I appreciated Dr. Wu’s offer to share his take and was impressed by his willingness to talk frankly about the Common Core effort, as he sees it. Here’s our (e-mail) conversation.

Rick Hess: In layman’s terms, what do you see as the big differences between the Common Core math standards and those in most existing state standards?
Hung-Hsi Wu: The Common Core math standards place great emphasis on mathematical integrity, [in other words] the statements of the standards are mathematically correct and the progression from topic to topic is logical. In this regard, it is at least comparable to the best state standards, such as those of California and Massachusetts. However, the Common Core math standards are unique in being sensitive to the multiple defects in the existing de facto national curriculum that is already embedded in existing textbooks (see my article for further discussion) and address these defects directly. For example, there is a profound common misunderstanding about something as basic as what it means to solve an equation. ...The Common Core math standards, however, ask that students “understand solving equations as a process of reasoning” and say explicitly what needs to be taught about this process (see Standard A-REI 1 in High School Algebra). As another example, when state standards ask that the concept of congruence be taught in middle school, they do not realize that what students will end up getting is that congruence means same size and same shape. As a mathematical definition, the latter is completely unacceptable. By contrast, the Common Core standards explain that congruence means what one gets by a sequence of rotations, reflections, and translations (grade 8, Standard 8.G 2). Such sensitivity to the existing defects is absolutely essential to any meaningful improvement in our math education; in this regard, the Common Core standards leave all rivals far behind.
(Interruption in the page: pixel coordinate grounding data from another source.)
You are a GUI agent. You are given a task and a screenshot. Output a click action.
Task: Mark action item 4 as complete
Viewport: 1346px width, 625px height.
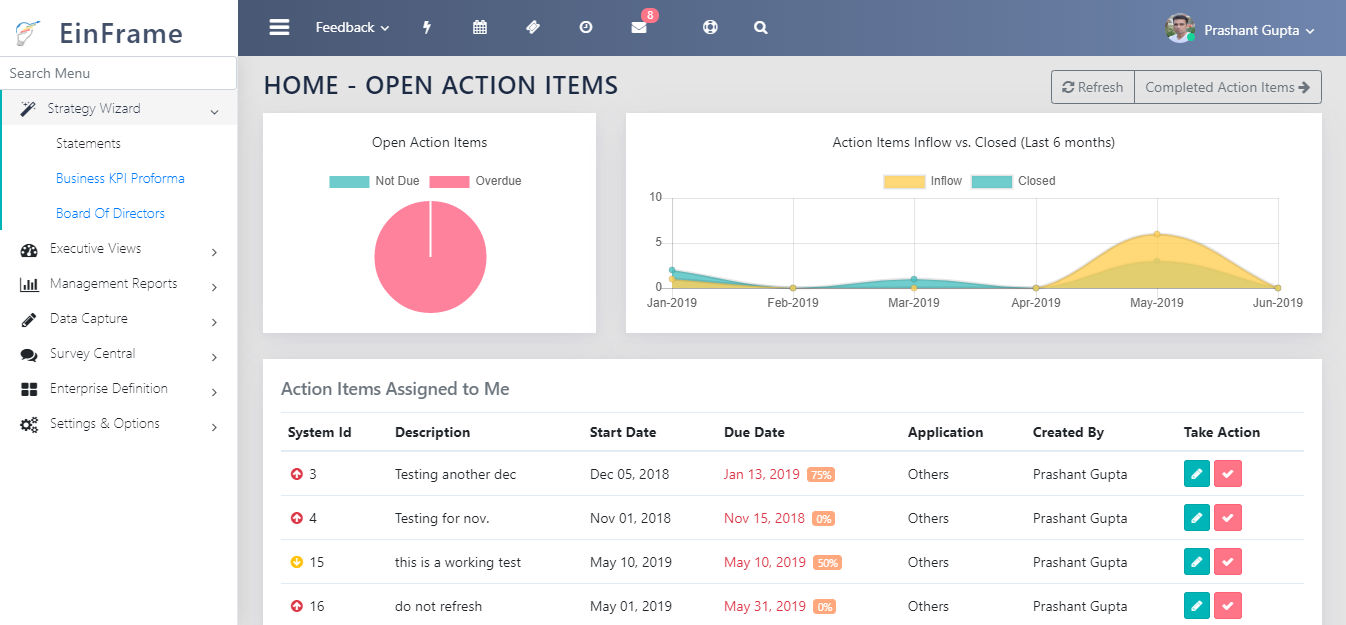click(1228, 518)
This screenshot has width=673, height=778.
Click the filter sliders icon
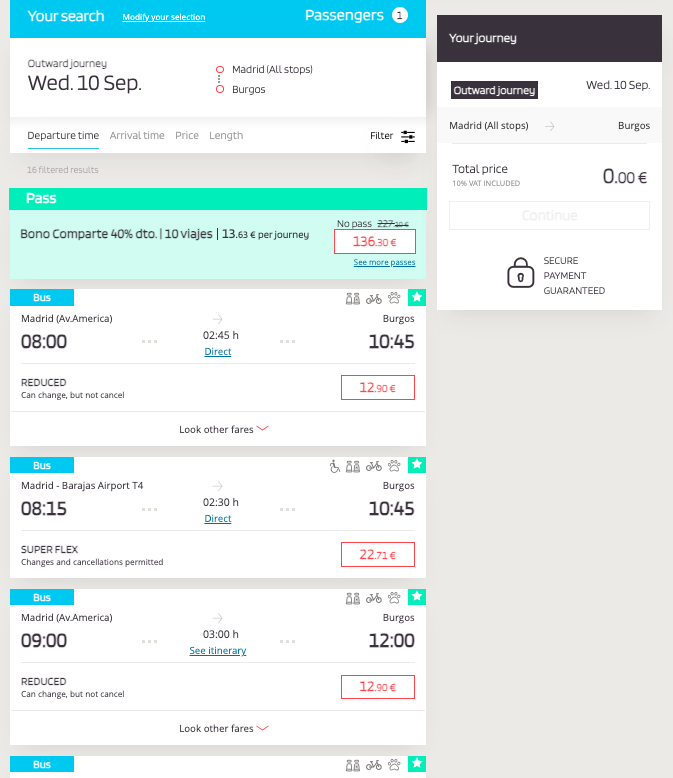[x=408, y=136]
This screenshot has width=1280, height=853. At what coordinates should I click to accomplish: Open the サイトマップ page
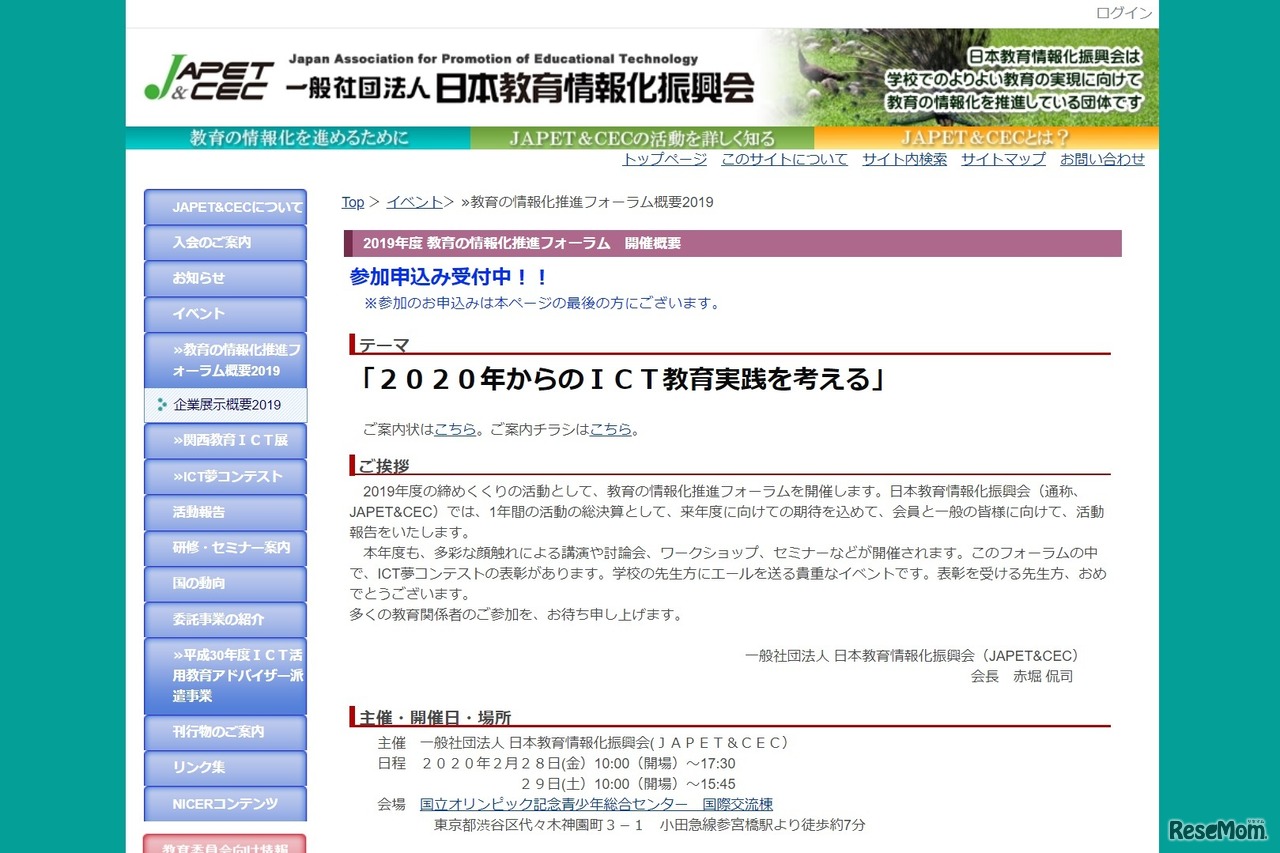coord(1003,159)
RH: What do you make of the concerns some have raised that the thematic focus of the 9-12 is an awkward fit for the familiar organization of courses like algebra, geometry, and calculus?
HW: One would feel this way only if one is already wedded to the traditional offering of one year each of Algebra I, Geometry, and Algebra II in high school. There are mathematical reasons why this sequence is not an optimal way to organize high school mathematics. For example, mathematics is best taught without being handicapped by such rigidity. On the other hand, those who are bent on following the so-called American Integrated Curriculum also find fault with the high school set-up of the Common Core, but there are also valid reasons to argue that such an integrated curriculum, by not being sufficiently attentive to mathematical integrity, is not an optimal way to organize high school mathematics either. In any case, the 9-12 standards of the Common Core are what they are because the Common Core made a conscientious decision to stay neutral in this debate by describing only the mathematical content of the various strands in high school and allow[ing] each state to make its own decision. This flexibility makes it possible to formulate a high school program that conforms to neither the traditional nor the integrated format; see here for example.

RH: What’s your response to the concerns raised by UPenn dean Andy Porter, who has suggested that, in practice, the standards “do not represent a meaningful improvement over existing state standards” and that they have “a greater focus than certain state standards and a lesser focus than others?”
HW: These conclusions are based on data that are demonstrably wrong: for example, the claim that state standards in grades 3-6 spend 14.47% of instruction time on “Advanced algebra” and 0% on “Measurement” (compared with 0% and 17.79% in Common Core standards, respectively)...His claim that Finland puts “far less emphasis on higher order thinking skills, and far more on basic skills” than do the Common Core standards is also not consistent with the data of Finnish students’ performance on their own internal exams. It may be more profitable to wait for Porter to clarify his dissatisfaction with the Common Core using valid data before we discuss this issue further. In the meantime, I would like to make a general statement about Porter’s methodology. He did not mention having looked at the mathematical quality of the Common Core standard but relied solely on the findings of a content-analysis procedure (the Surveys of Enacted Curriculum) for his conclusion. There is no denying that such a procedure, when used properly in conjunction with other data, could be a valuable research tool. But when it is used all by itself, it is a crude instrument. This explains why, for example, Porter missed the essential mathematical information about the Common Core described in the answers to questions 1 and 2 above.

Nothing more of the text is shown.